Another group showed that certain psychedelic spectacles could fool a facial recognition system into thinking ordinary people were celebrities, potentially allowing one person to impersonate another. In 2017 researchers added stickers to stop signs and caused an ANN to misclassify them.
ANNs can however be further trained to detect attempts at deception, potentially leading attackers and defenders into an arms race similar to the kind that already defines the malware defense industry. ANNs have been trained to defeat ANN-based anti-malware software by repeatedly attacking a defense with malware that was continually altered by a genetic algorithm until it tricked the anti-malware while retaining its ability to damage the target.
Another group demonstrated that certain sounds could make the Google Now voice command system open a particular web address that would download malware.
In “data poisoning,” false data is continually smuggled into a machine learning system's training set to prevent it from achieving mastery.

Reliance on human [microwork]

Most Deep Learning systems rely on training and verification data that is generated and/or annotated by humans.
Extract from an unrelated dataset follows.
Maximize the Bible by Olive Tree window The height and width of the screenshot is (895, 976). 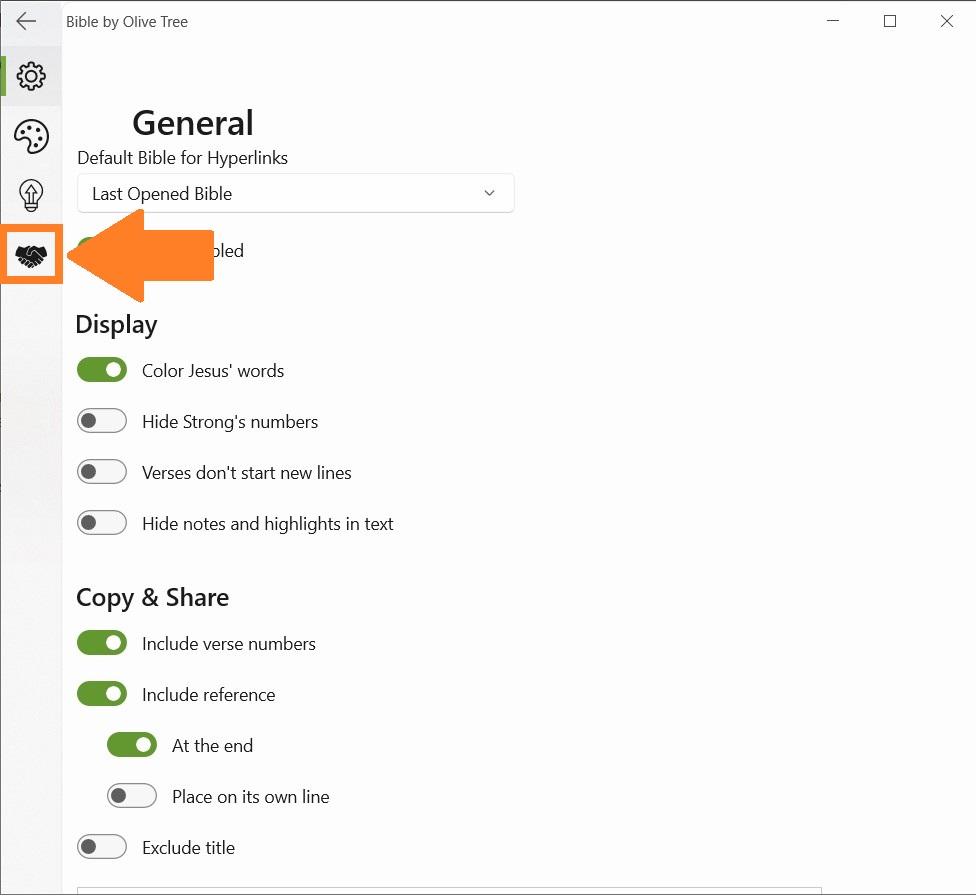click(889, 21)
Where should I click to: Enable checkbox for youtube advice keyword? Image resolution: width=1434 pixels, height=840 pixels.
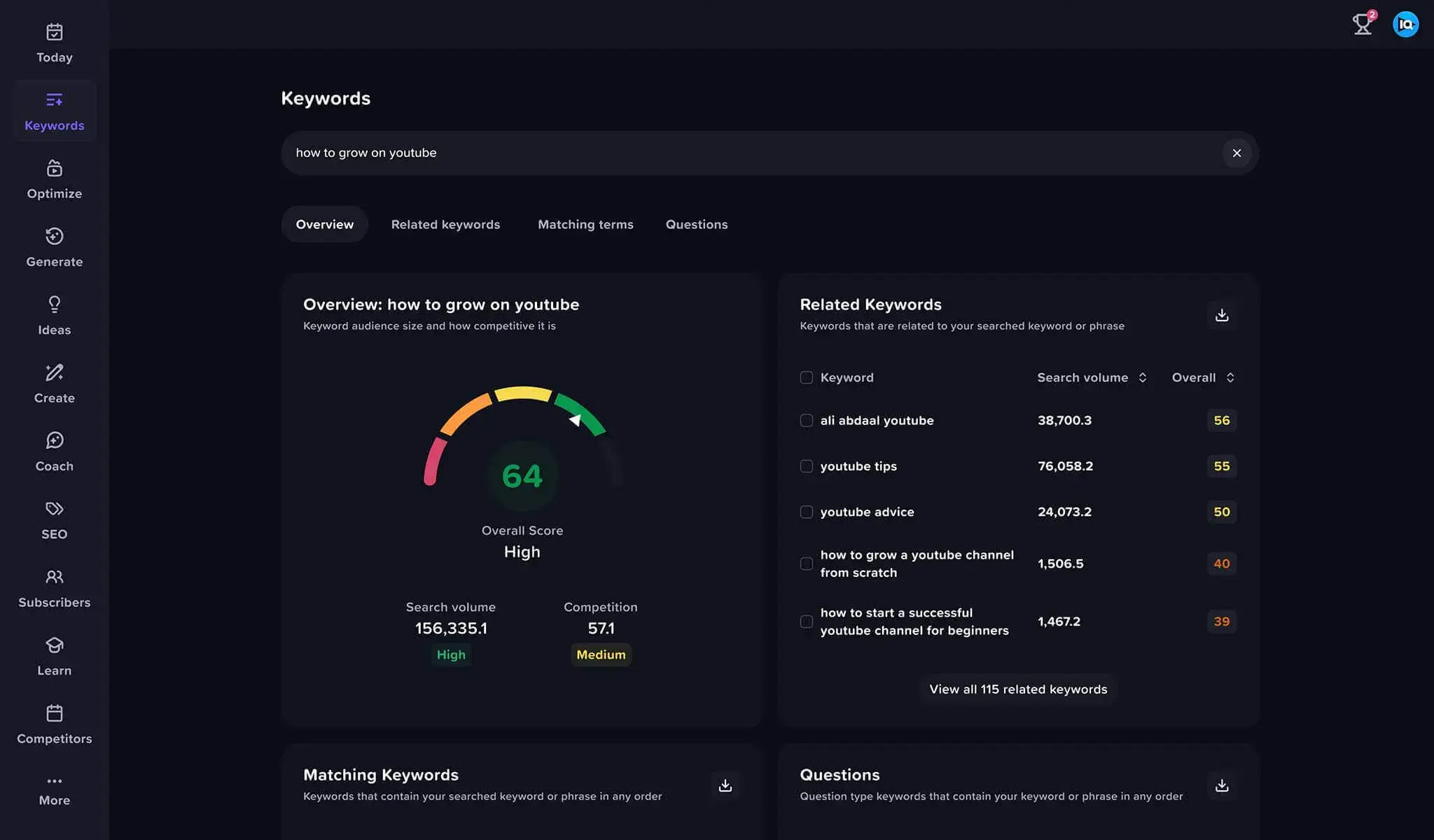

It has been argued in media philosophy that not only low-paid clickwork is regularly deployed for this purpose, but also implicit forms of human microwork that are often not recognized as such. The philosopher Rainer Mühlhoff distinguishes five types of "machinic capture" of human microwork to generate training data: gamification, "trapping and tracking", exploitation of social motivations, information mining and clickwork. Mühlhoff argues that in most commercial end-user applications of Deep Learning such as Facebook's face recognition system, the need for training data does not stop once an ANN is trained. Rather, there is a continued demand for human-generated verification data to constantly calibrate and update the ANN. For this purpose Facebook introduced the feature that once a user is automatically recognized in an image, they receive a notification. They can choose whether of not they like to be publicly labeled on the image, or tell Facebook that it is not them in the picture. This user interface is a mechanism to generate "a constant stream of verification data" to further train the network in real-time. As Mühlhoff argues, involvement of human users to generate training and verification data is so typical for most commercial end-user applications of Deep Learning that such systems may be referred to as "human-aided artificial intelligence".